Here's a good reason to go outdoors this weekend.
Earlier this month, Goran Olsen was on a hike in the Norwegian village of Haukeli when he caught sight of a 30-inch object under some rocks.
It turned out to be a 1,265-year-old, wrought iron Viking sword.
The artifact is believed to be from A.D. 750, Norway's Hordaland County Office wrote on its website on Oct. 19. It's in unusually good condition, with a bit of rust on the surface that accumulated after being buried under frost and snow for centuries, according to the site.
"It might be used today if you sharpened the edge," Hordaland County Council Conservator Per Morten Ekerhovd told CNN on Oct. 22.
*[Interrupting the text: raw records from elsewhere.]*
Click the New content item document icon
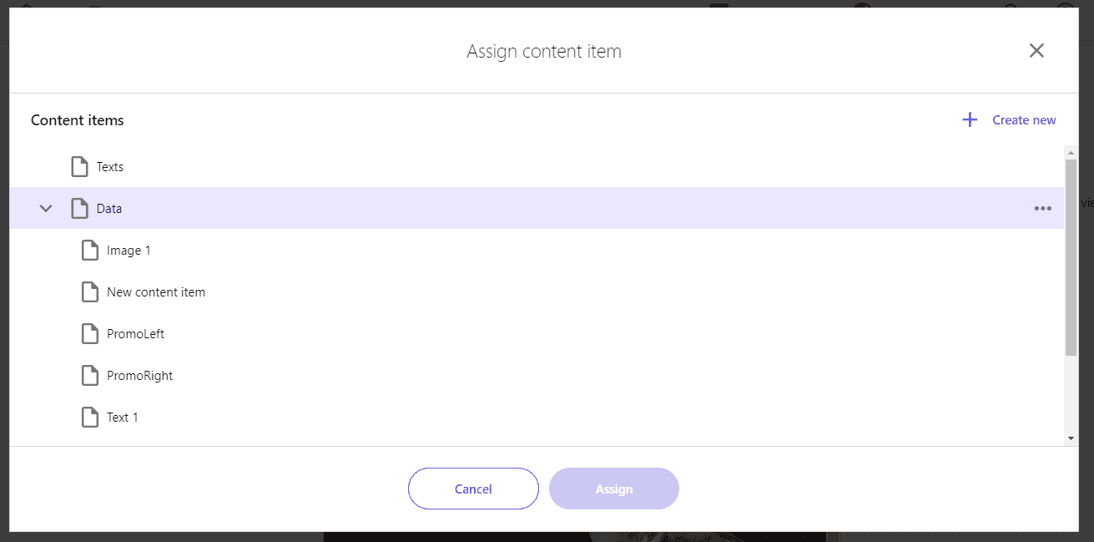 point(89,291)
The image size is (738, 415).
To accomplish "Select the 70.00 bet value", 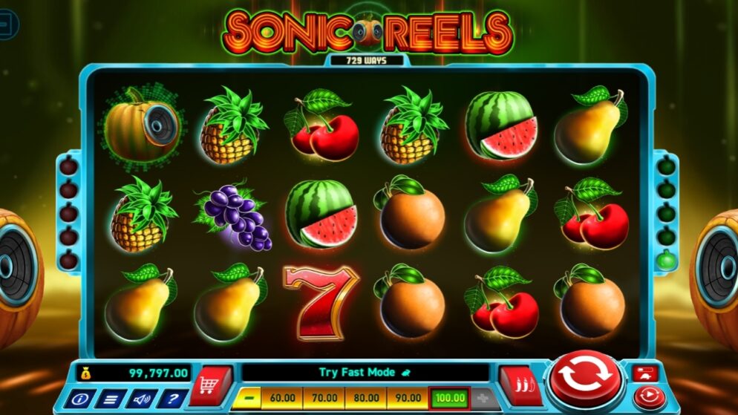I will tap(324, 398).
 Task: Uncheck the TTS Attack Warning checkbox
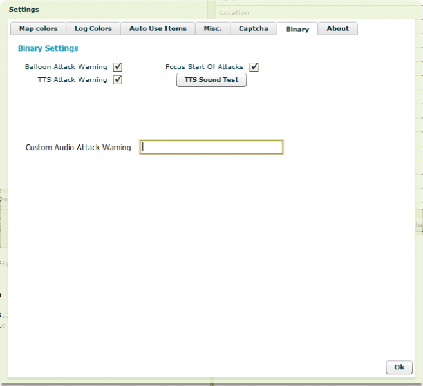click(118, 80)
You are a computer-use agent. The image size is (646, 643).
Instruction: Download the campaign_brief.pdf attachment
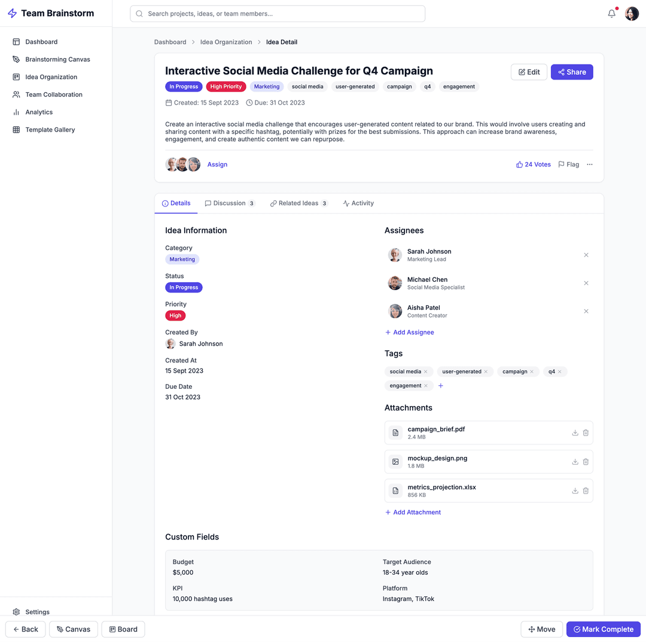point(575,432)
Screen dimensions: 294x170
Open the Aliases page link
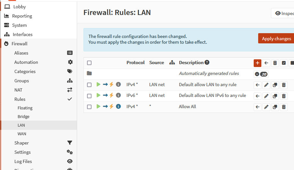21,53
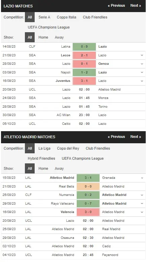Filter Lazio by UEFA Champions League
This screenshot has width=146, height=262.
point(49,27)
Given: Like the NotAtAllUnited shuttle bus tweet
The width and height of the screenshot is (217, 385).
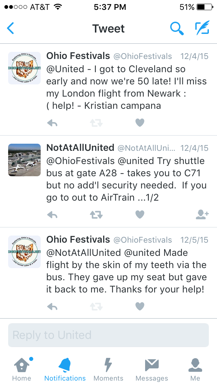Looking at the screenshot, I should click(140, 215).
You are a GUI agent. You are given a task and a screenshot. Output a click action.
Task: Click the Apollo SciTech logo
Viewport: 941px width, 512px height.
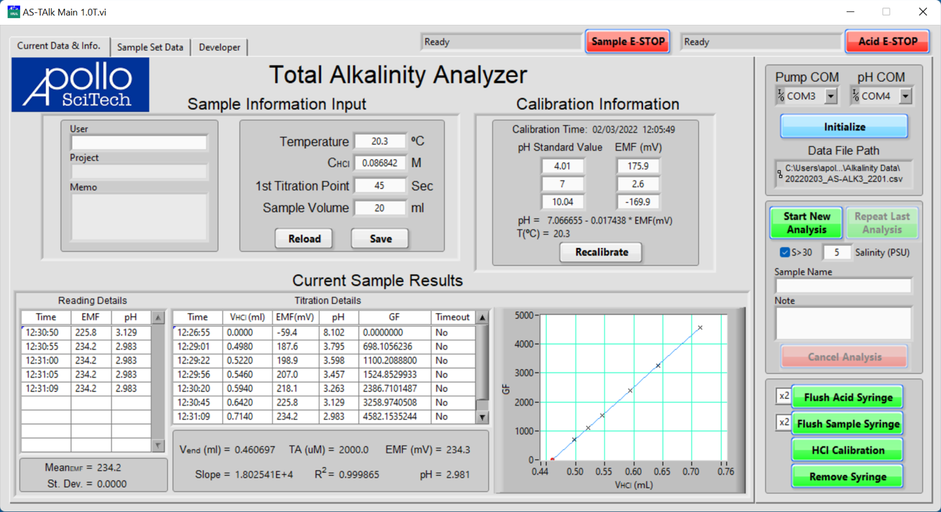80,85
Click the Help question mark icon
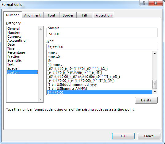Screen dimensions: 165x144 tap(144, 3)
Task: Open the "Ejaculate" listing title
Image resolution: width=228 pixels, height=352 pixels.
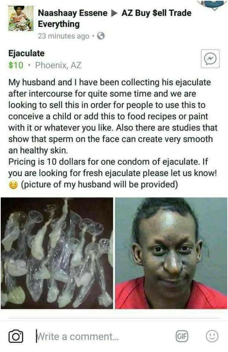Action: click(x=27, y=53)
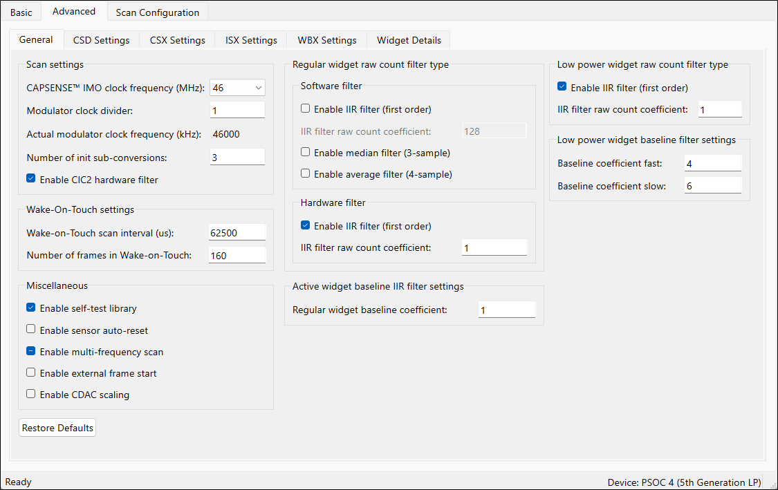
Task: Enable software median filter (3-sample)
Action: coord(306,152)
The sword is now safe with the University Museum of Bergen, whose researchers will preserve it and begin a research expedition in Haukeli in spring 2016 -- after the winter snow melts -- the Hordaland County Office wrote. The University thanked Olsen for helping the researchers discover more about the country's history.
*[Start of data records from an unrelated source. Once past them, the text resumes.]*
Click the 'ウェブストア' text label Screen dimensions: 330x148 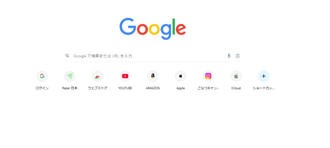coord(98,88)
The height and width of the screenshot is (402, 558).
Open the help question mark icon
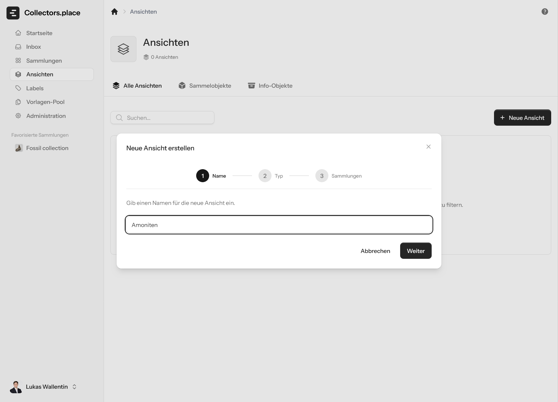pos(545,12)
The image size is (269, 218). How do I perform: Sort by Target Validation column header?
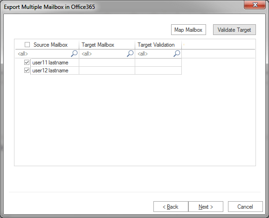tap(159, 45)
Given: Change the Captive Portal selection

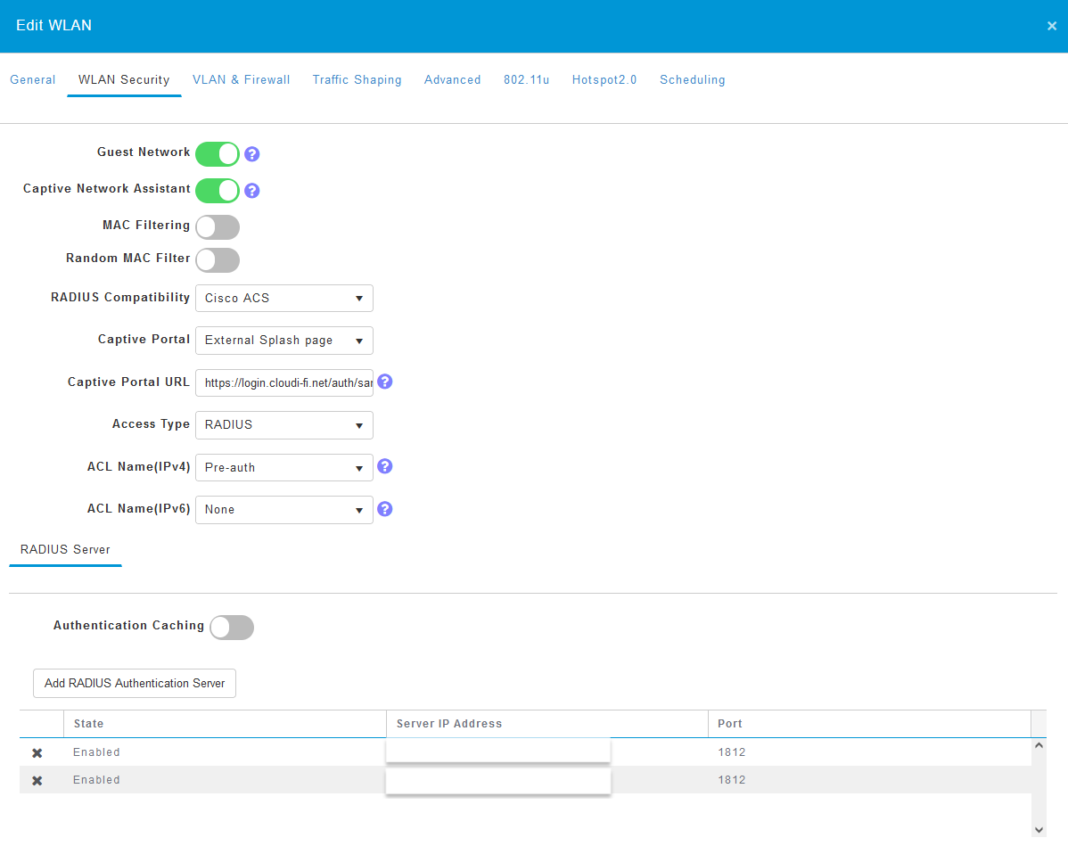Looking at the screenshot, I should coord(283,341).
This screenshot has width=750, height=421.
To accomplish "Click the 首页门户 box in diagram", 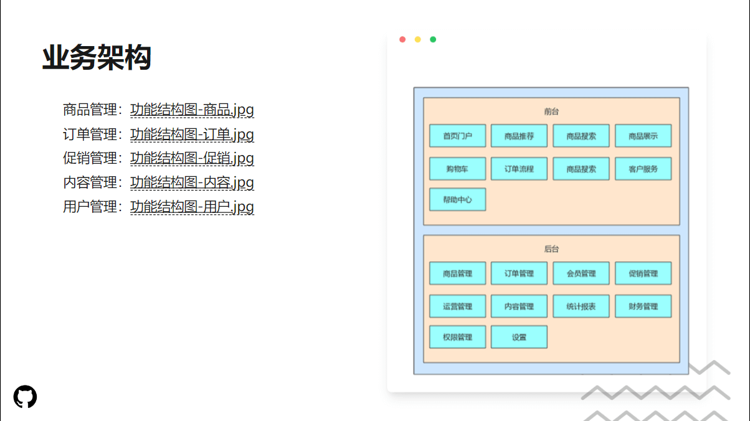I will pyautogui.click(x=457, y=136).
A sword was one of the most important weapons of a Viking warrior, and swords were celebrated in ancient poetry and sagas about Nordic and Germanic history. "Swords were expensive and highly prized," said Terje Leiren, a Scandinavian studies professor at the University of Washington, in an email to The WorldPost on Thursday. "Many hours of labor went into the making of a good sword, it was labor intensive and good swordmakers, like good shipwrights, were undoubtedly highly regarded."
Leiren added that he wasn't surprised by Olsen's discovery, since many more historical treasures are likely to be found in Haukeli and around Norway. What's interesting about this particular discovery, Leiren said, was that the sword "was not found in a grave, but in the mountains where it may have simply been lost by its owner some 1,200 years ago."
"That's more amazing than it is surprising, I suspect," he added.
Climate change has led to more and more archaeological discoveries in recent decades. In 2011, scientists discovered a pre-Viking-era tunic, believed to date back to A.D. 300, near a thawing glacier in south Norway. In September 2013, scientists also found the remains of a horse from the Iron Age in a melted glacier in Oppland County, Norway.
In the summer of 2014, some 400 objects resurfaced after deeper layers of glaciers and ice sheets in Oppland County melted, archaeologist Lars Pilo told Norwegian magazine Science Nordic in January.